TASK TO COMPLETE:
Reproduce, exactly and in full, only the lines below from the one containing "Task: Click the Gobierno de España logo text" through the one containing "table by Platz".

DATA RECORDS:
——————————

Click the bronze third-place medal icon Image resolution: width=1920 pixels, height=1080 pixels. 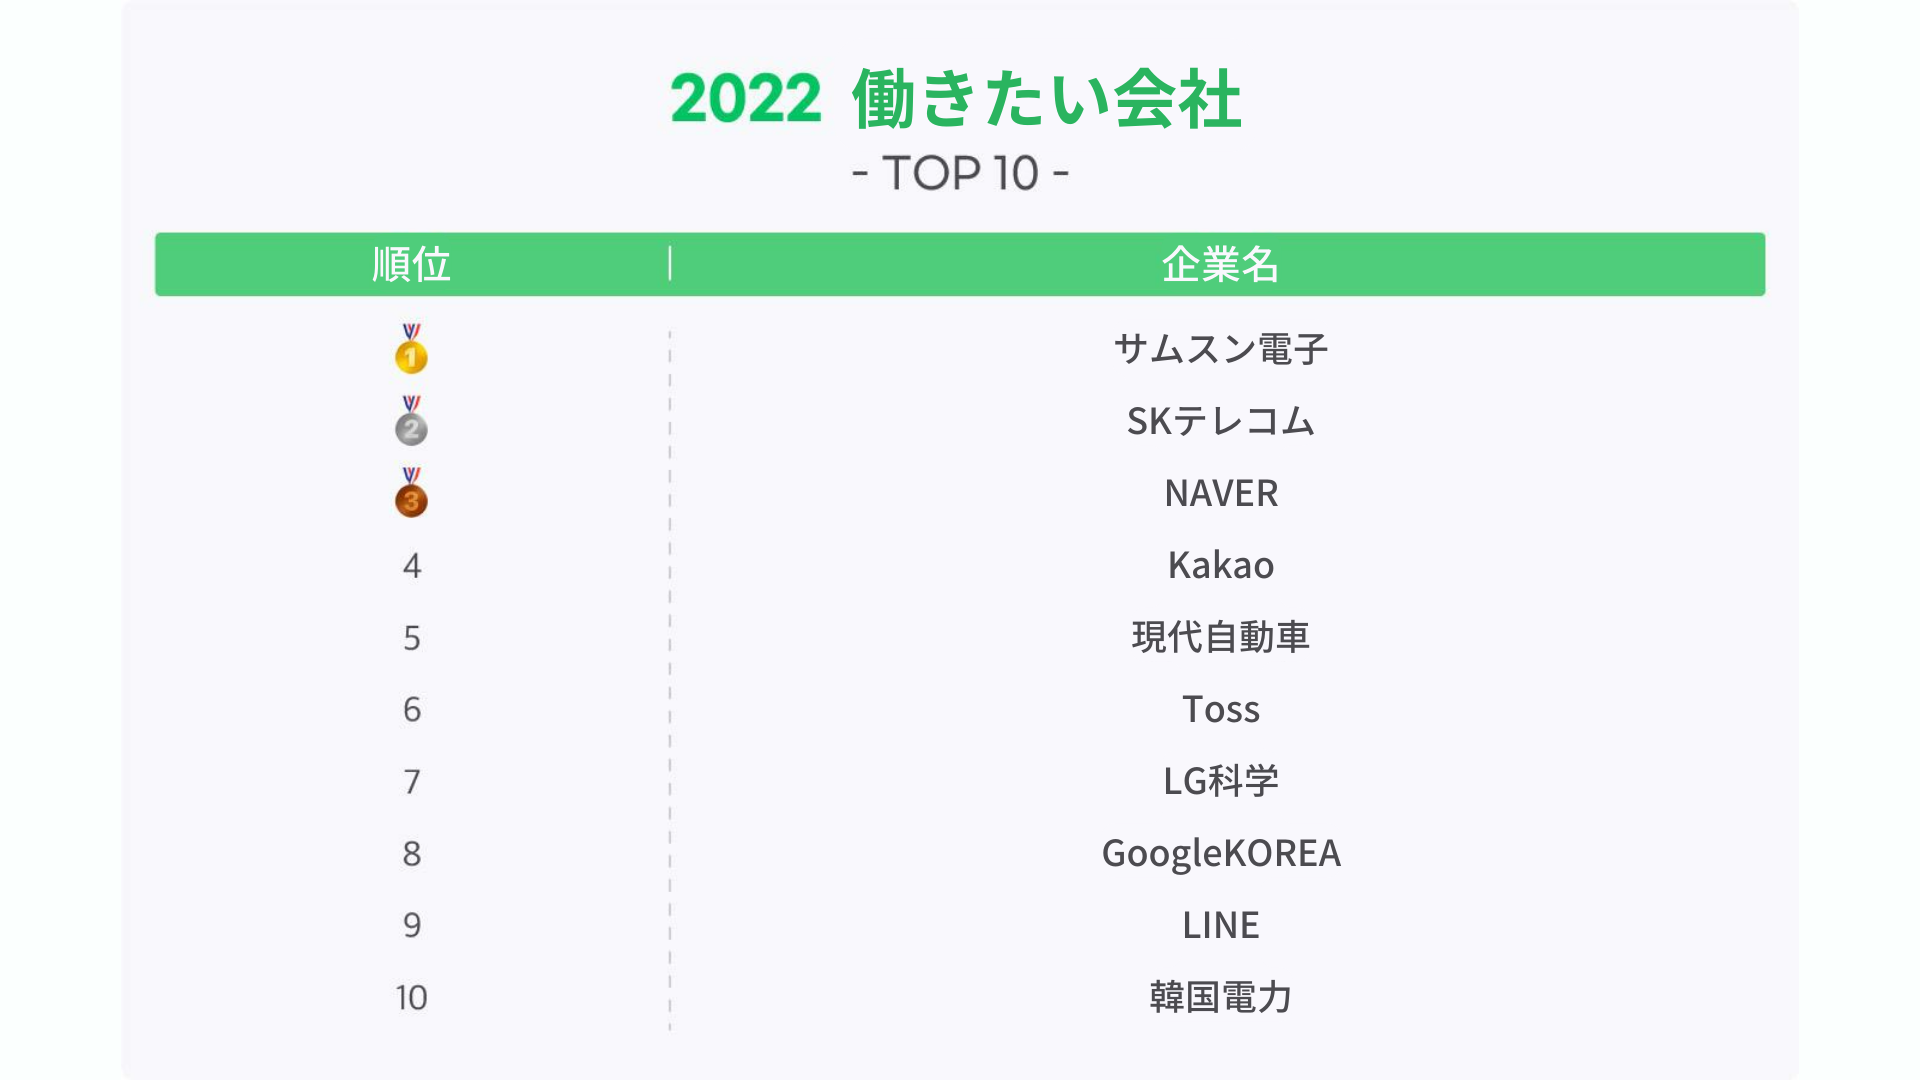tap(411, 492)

——————————

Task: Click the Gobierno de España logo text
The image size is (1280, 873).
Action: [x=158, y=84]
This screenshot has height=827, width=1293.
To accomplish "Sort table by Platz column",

——————————

WRITTEN SOLUTION:
Task: Click the Gobierno de España logo text
The image size is (1280, 873).
Action: [x=158, y=84]
This screenshot has height=827, width=1293.
To accomplish "Sort table by Platz column",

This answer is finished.